• **WHAT TO DO**
1/ In the homeschool update, copy out the passage between "In arithmetic, Gray" and "Gray's recent geometry work.", inclusive.
2/ According to the homeschool update, why does re-learning geometry feel to the writer like learning it anew?

• **SUPPLIED TEXT**
━━━━━━━━

My update earlier this week covered what we did last week, as well as my research into next year’s curriculum. Thank goodness, I decided on what we’re using, and I got everything ordered. I found some great deals on used curriculum, and most of it is on its way—some has already arrived. So, what did we work on this week in school?

In arithmetic, Gray has been learning geometry in greater depth than he has in previous years. He’s learned about radii, diameter, and pi, and he’s used those to calculate both the circumference and the area of circles. He’s also learned how to calculate the area of triangles, parallelograms, and some other complex shapes. He’s drawing circles using a compass, and measuring & creating angles with a protractor. I’ve learned (technically re-learned, but it feels like learning anew after 27 years, which is how long it’s been since I took geometry) most of this right alongside him, and it’s kind of fun. He has an incredible ability to understand math conceptually, for which I’m grateful. He’s very easy to teach! 🙂

Sample of Gray's recent geometry work.

Sample of Gray’s recent geometry work.

━━━━━━━━

• **EXCERPTED RECORDS**

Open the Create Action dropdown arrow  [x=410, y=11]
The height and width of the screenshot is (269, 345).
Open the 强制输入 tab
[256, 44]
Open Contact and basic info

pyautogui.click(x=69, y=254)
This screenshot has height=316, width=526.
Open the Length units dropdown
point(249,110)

━━━━━━━━

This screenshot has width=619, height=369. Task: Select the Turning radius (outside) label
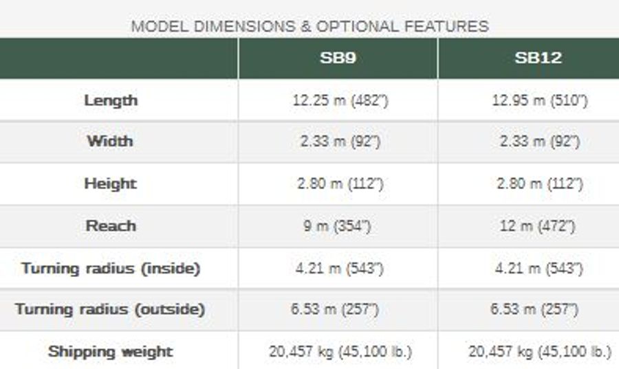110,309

━━━━━━━━

• **SET OF ANSWERS**
1/
In arithmetic, Gray has been learning geometry in greater depth than he has in previous years. He’s learned about radii, diameter, and pi, and he’s used those to calculate both the circumference and the area of circles. He’s also learned how to calculate the area of triangles, parallelograms, and some other complex shapes. He’s drawing circles using a compass, and measuring & creating angles with a protractor. I’ve learned (technically re-learned, but it feels like learning anew after 27 years, which is how long it’s been since I took geometry) most of this right alongside him, and it’s kind of fun. He has an incredible ability to understand math conceptually, for which I’m grateful. He’s very easy to teach! 🙂

Sample of Gray's recent geometry work.

2/ It has been 27 years since the writer took geometry. After that long a gap, the material the writer is going through with Gray feels new again.